Instructions for the task: Beginning at the line with "Expand the ETOPOSIDE", output each line to the end of the listing below exactly, please.

Extracted records:
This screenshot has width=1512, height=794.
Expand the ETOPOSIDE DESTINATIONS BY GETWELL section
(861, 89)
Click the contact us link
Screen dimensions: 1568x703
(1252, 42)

Exercise output:
Expand the ETOPOSIDE DESTINATIONS BY GETWELL section
(861, 89)
Click the contact us link
Screen dimensions: 1568x703
(1252, 42)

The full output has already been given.